Testo di partenza:
+---+

Così la popolazione – tutta ed in particolar modo chi vive e frequenta la montagna – deve fare il grosso sforzo di cambiare il comportamento che ha avuto fino ad adesso nei confronti dell’ambiente naturale, non tanto per farlo guarire, ormai missione impossibile, ma sicuramente per rallentare la prosecuzione dell’alterazione climatica. Le conseguenze, nel caso non venissero cambiati gli atteggiamenti sarebbero tra le più varie, ma conducono tutte alla morte dell’ambiente e dell’uomo.
Riflettendo su questi argomenti mi viene in mente il libro “Metà della Terra” di E.O. Wilson, un entomologo premio Pulitzer che ha studiato gli insetti in giro per tutto il pianeta; egli nota come tutti gli animali riescono a vivere in equilibrio con l’ecosistema in cui si trovano, a parte uno: l’uomo. La soluzione dell’autore è di dedicare metà della Terra alla natura e la restante parte agli uomini.
Umilmente, immagino che dobbiamo riuscire a fare perno sull’educazione delle persone; d’altronde se i livelli di prevenzione e cura in medicina sono di molto migliorati, idealmente si possono migliorare anche quelli ambientali. Il miglioramento non si può vedere subito, come è logico che per dimagrire non basti una settimana, così per risolvere la problematica ambientale bisogna modificare progressivamente le abitudini.
Per quanto riguarda lo sci, si deve entrare nell’ottica che ormai lo sci a bassa quota non è un’attività sostenibile da nessun punto di vista. Non si può più garantire la stagionalità dell’attività perché ormai le nevicate e il clima non sono tali da garantire questa possibilità.
Bisogna capire che la montagna nei mesi invernali non vuol dire solamente sci. Prima si accetta questo e prima si potrà gioire per il cambiamento avvenuto, per la possibilità di poter essere non più dipendenti da fondi pubblici e per un graduale di ripristino di un ecosistema meno sofferente nella flora e nella fauna montana.
In generale, l’innevamento artificiale deve essere bloccato per gli irreparabili danni che crea. Bisogna cominciare a considerare che lo sci, come lo si conosceva nel vecchio secolo, sia una cosa da dimenticare.

+---+

Esercizio:
Prosegui il testo sul clima e sullo sci in montagna, riprendendo subito dopo la sua ultima frase.

+---+

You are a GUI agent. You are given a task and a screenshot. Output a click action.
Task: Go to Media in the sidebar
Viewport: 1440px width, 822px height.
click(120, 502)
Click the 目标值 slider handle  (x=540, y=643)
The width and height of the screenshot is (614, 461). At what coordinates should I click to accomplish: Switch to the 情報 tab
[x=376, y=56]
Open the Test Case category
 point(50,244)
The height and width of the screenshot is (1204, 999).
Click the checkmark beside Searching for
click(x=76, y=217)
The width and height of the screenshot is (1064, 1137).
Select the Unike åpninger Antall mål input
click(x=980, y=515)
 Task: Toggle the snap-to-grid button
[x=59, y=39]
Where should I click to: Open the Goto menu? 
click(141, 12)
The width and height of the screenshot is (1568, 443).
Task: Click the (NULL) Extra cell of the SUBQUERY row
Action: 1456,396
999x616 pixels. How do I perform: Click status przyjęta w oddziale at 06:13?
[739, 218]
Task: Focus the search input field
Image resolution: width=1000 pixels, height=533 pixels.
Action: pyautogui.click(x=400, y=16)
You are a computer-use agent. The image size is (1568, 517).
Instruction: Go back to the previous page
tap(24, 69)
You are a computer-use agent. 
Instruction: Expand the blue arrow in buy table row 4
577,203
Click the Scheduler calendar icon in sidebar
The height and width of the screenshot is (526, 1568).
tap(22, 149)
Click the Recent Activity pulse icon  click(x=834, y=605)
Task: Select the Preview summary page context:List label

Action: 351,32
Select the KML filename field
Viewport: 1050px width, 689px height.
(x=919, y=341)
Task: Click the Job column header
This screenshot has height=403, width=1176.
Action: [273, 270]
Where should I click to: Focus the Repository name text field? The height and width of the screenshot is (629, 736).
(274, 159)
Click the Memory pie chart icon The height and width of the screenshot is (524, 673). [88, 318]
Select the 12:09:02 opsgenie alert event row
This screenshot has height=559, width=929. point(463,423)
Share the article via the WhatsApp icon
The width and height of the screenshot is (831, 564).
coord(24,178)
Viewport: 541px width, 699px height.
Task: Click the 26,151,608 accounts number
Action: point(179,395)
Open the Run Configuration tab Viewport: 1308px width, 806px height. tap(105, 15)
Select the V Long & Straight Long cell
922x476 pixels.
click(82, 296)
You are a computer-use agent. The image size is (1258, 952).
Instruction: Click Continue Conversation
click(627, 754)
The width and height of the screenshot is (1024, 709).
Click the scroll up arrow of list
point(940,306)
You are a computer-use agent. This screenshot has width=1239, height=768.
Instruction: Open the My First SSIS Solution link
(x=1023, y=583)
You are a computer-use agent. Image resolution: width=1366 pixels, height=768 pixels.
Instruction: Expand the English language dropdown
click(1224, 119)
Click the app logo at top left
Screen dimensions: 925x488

+---+

Risultato:
Un obeso in terapia non può pensare di poter mangiare le stesse cose che mangiava prima di entrare in cura. Se si vuole guarire, qualsiasi sia il malessere, occorre fare delle rinunce, ma le rinunce ”ambientali” non sono e non devono essere dolorose, ma al contrario permettono di godere di altre esperienze e altre avventure. Se si vuole guarire, sparare la neve equivale a mangiare senza tenere conto della dieta terapeutica prescritta dai curanti; se non cade la neve molto semplicemente non si scia. Come se piove non si può stendere in giardino.
Il non sciare non limita la possibilità di poter andare in montagna, ma permette anzi di viverla in altra maniera, forse addirittura più piena: penso, tra le tante attività, alle camminate, al trekking, alle ciaspolate, alle pedalate, alle arrampicate… Questo ideale di montagna porterebbe con sé anche una garanzia per tutta la popolazione che vive con lo sci in inverno di poter lavorare ugualmente con le altre attività.
Riuscendo ad attivare questi comportamenti si può preservare al meglio l’ambiente montano e, spero, non solo quello. Per potere mettere in azione questo sistema serve un’azione incrociata sia dalle amministrazioni che dal pubblico, altrimenti si è paralizzati con il rischio di cominciare a muoversi troppo tardi.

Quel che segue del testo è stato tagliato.